Some aspects of modern digital hearing aids that we’ve decided to simulate are:

  • differential microphones, and
  • a multiband compressor for dynamic compression.

We’ve decided not to simulate the following on the basis that all these tend to be implemented in proprietary forms, such that we can’t replicate them exactly in our open-source algorithm:

  • coordination of gross processing parameters across ears,
  • binaural processing involving some degree of signal exchange between left and right devices,
  • gain changes influenced by speech-to-noise ratio estimators,
  • frequency shifting or scaling, and
  • dual or adaptive time-constant wide dynamic range compression.

We are using the Oldenburg Hearing Device (OlHeaD) Head Related Transfer Function (HRTF) Database (Denk et al. 2018) to replicate the signals that would be received by the front and rear microphones of the hearing aid and also at the eardrums of the wearer.

Audio examples of hearing aid processing

Here is an example of speech in noise processed by the simulated hearing aid for a moderate level of hearing loss. We can hear that the shape of the frequency spectrum has been modified to suit the listener’s specific pattern of hearing loss.

Here’s the original noisy signal where the noise is generated by a washing machine.
Here’s the same signal processed by the simulated hearing aid for a listener with a moderate level of hearing loss (Pure Tone Average of 38). For illustration purposes, this is presented here at an overall level that is similar to that of the original signal.
Here’s the noisy signal as it would be perceived by the listener wearing the hearing aid. Without the aid, the original noisy signal would be near inaudible.

Information about our hearing loss model can be found here.

The target speech comes from our new 40 speaker British English speech database, while the speech interferer noise comes from the SLR83 database, which comprises recordings of male and female speakers of English from various parts of the UK and Ireland.

Acknowledgements

We are grateful to the developers of the openMHA platform for the use of their software. Special thanks are due to Hendrik Kayser and Tobias Herzke. We are also grateful to Brian Moore, Michael Stone and colleagues for the Camfit compressive prescription, and to the people involved in the preparation of the OlHead HRTF (particularly Florian Denk) and SLR83 databases. The feature image is taken from Denk et al. (2018).

References

Demirsahin, I., Kjartansson, O., Gutkin, A., & Rivera, C. E. (2020). Open-source Multi-speaker Corpora of the English Accents in the British Isles. Available at http://www.openslr.org/83/

Denk, F., Ernst, S. M., Ewert, S. D., & Kollmeier, B. (2018). Adapting hearing devices to the individual ear acoustics: Database and target response correction functions for various device styles. Trends in Hearing, 22, 2331216518779313.
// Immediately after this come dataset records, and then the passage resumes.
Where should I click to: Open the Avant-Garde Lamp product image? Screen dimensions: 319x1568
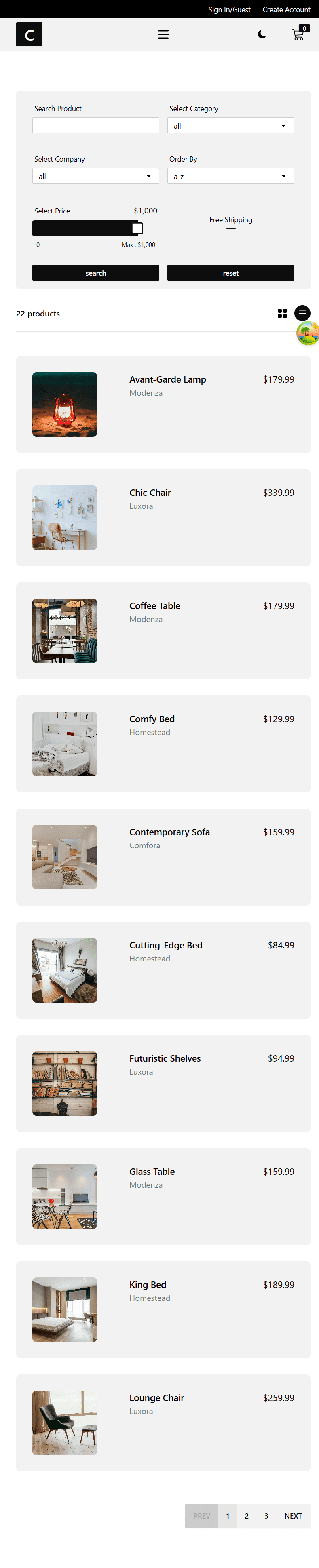point(65,404)
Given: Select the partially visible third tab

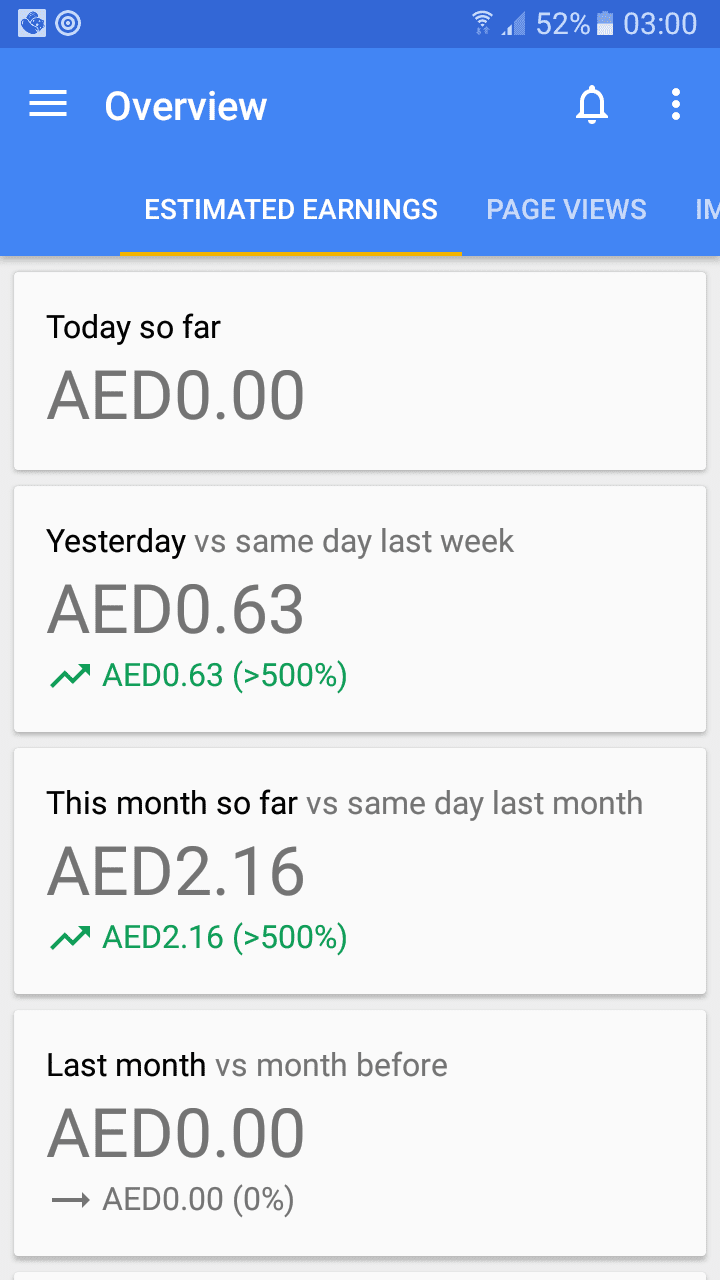Looking at the screenshot, I should pos(706,210).
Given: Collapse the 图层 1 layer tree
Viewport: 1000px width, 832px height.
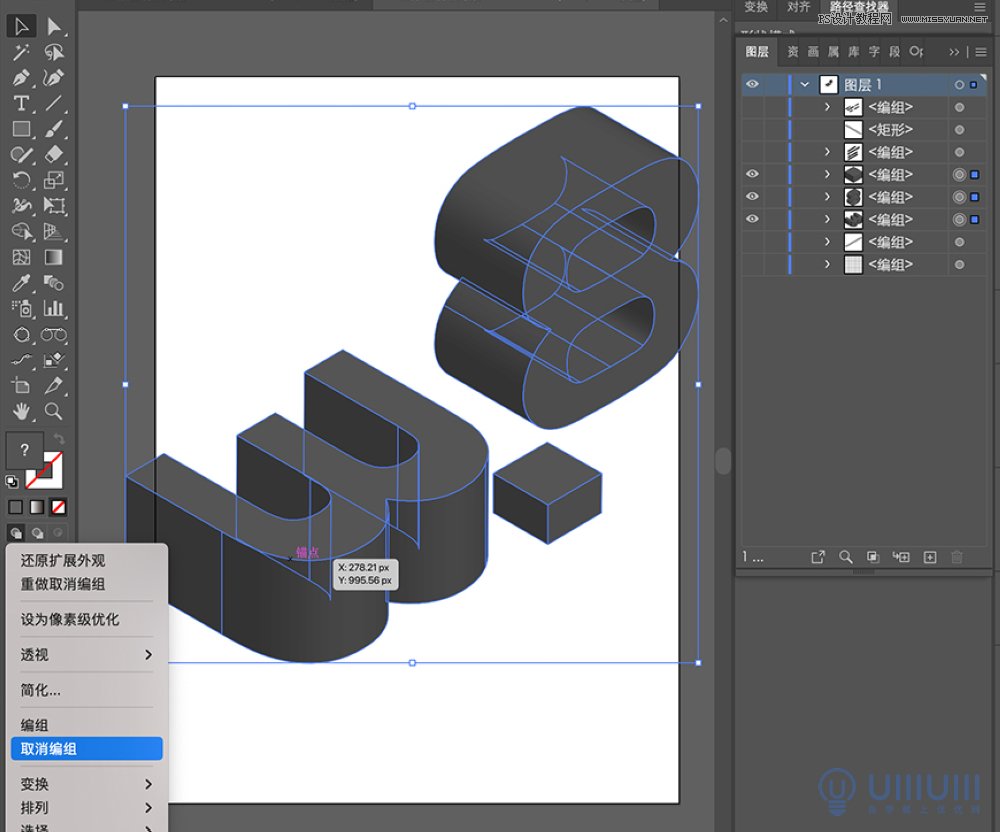Looking at the screenshot, I should pyautogui.click(x=805, y=85).
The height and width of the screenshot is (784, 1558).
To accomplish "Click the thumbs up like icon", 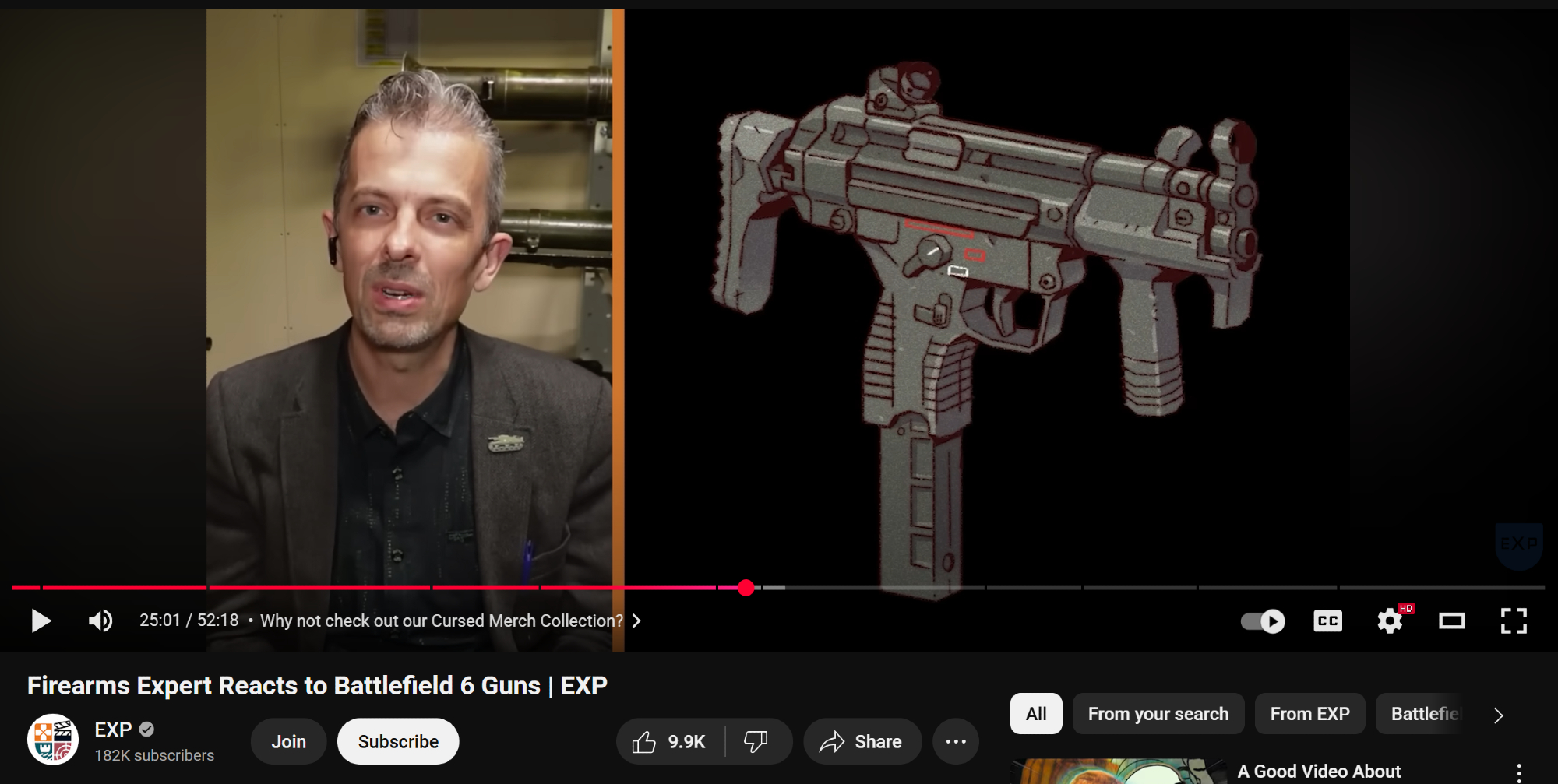I will 645,742.
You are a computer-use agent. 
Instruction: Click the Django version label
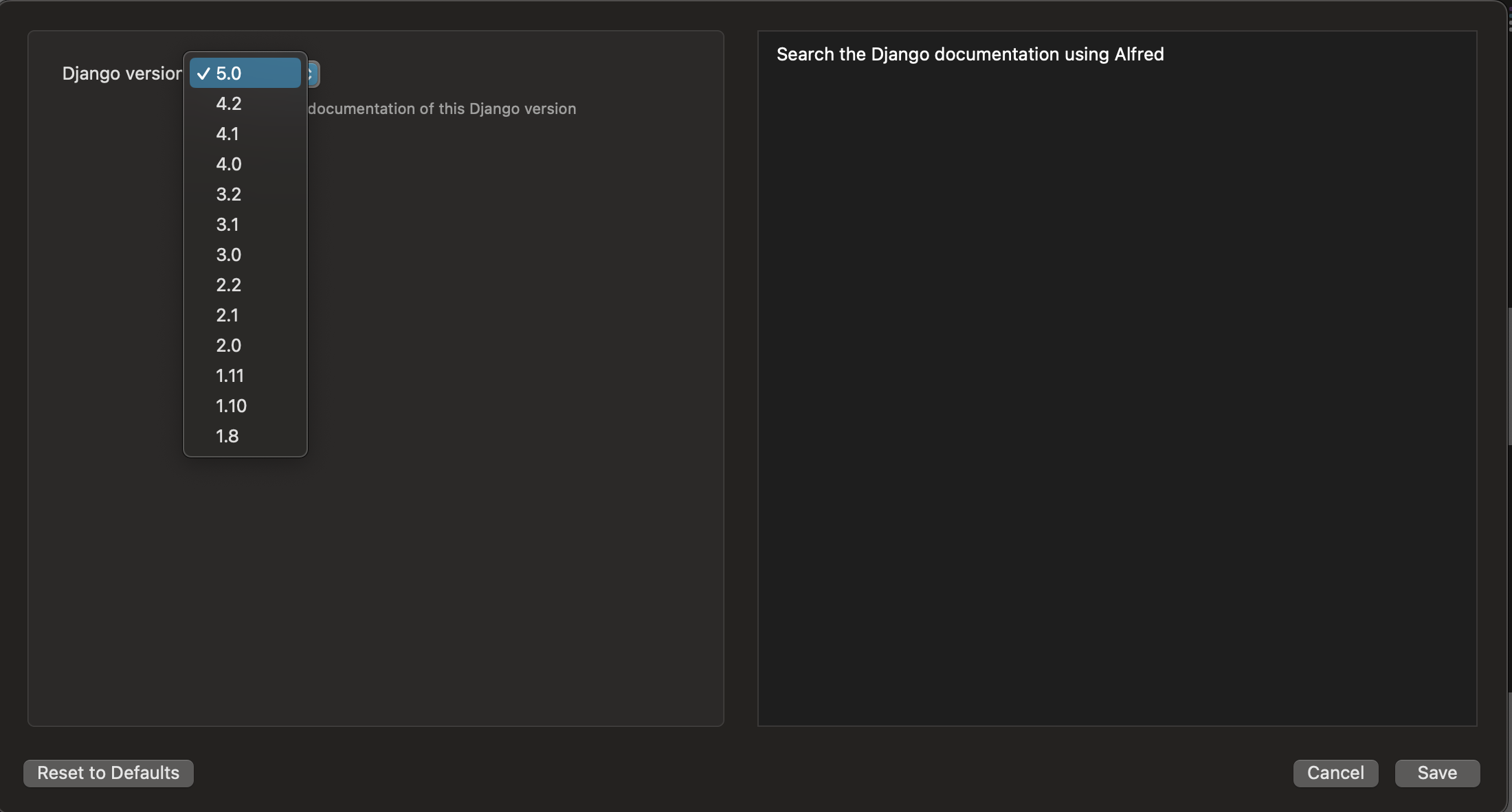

Moore, B. C. J., Alcántara, J. I., Stone, M. A., & Glasberg, B. R. (1999). Use of a loudness model for hearing aid fitting: II. Hearing aids with multi-channel compression. British Journal of Audiology, 33(3), 157-170.

Hearing loss simulation

What our hearing loss algorithms simulate, with audio examples to illustrate hearing loss.

Our challenge entrants are going to use machine learning to develop better processing of speech in noise (SPIN) for hearing aids. For a machine learning algorithm to learn new ways of processing audio for the hearing impaired, it needs to estimate how the sound will be degraded by any hearing loss. Hence, we need an algorithm to simulate hearing loss for each of our listeners. The diagram belows shows our draft baseline system that was detailed in a previous blog. The hearing loss simulation is part of the prediction model. The Enhancement Model to the left is effectively the hearing aid and the Prediction Model to the right is estimating how someone will perceive the intelligibility of the speech in noise.

The draft baseline system (where SPIN is speech in noise, DRC is Dynamic Range Compression, HL is Hearing Loss, SI is Speech Intelligibility and L & R are Left and Right).

There are different causes of hearing loss, but we’re concentrating on the most common type that happens when you age (presbycusis). RNID (formerly Action on Hearing Loss) estimate that more than 40% of people over the age of 50 have a hearing loss, and this rises to 70% of people who are older than 70.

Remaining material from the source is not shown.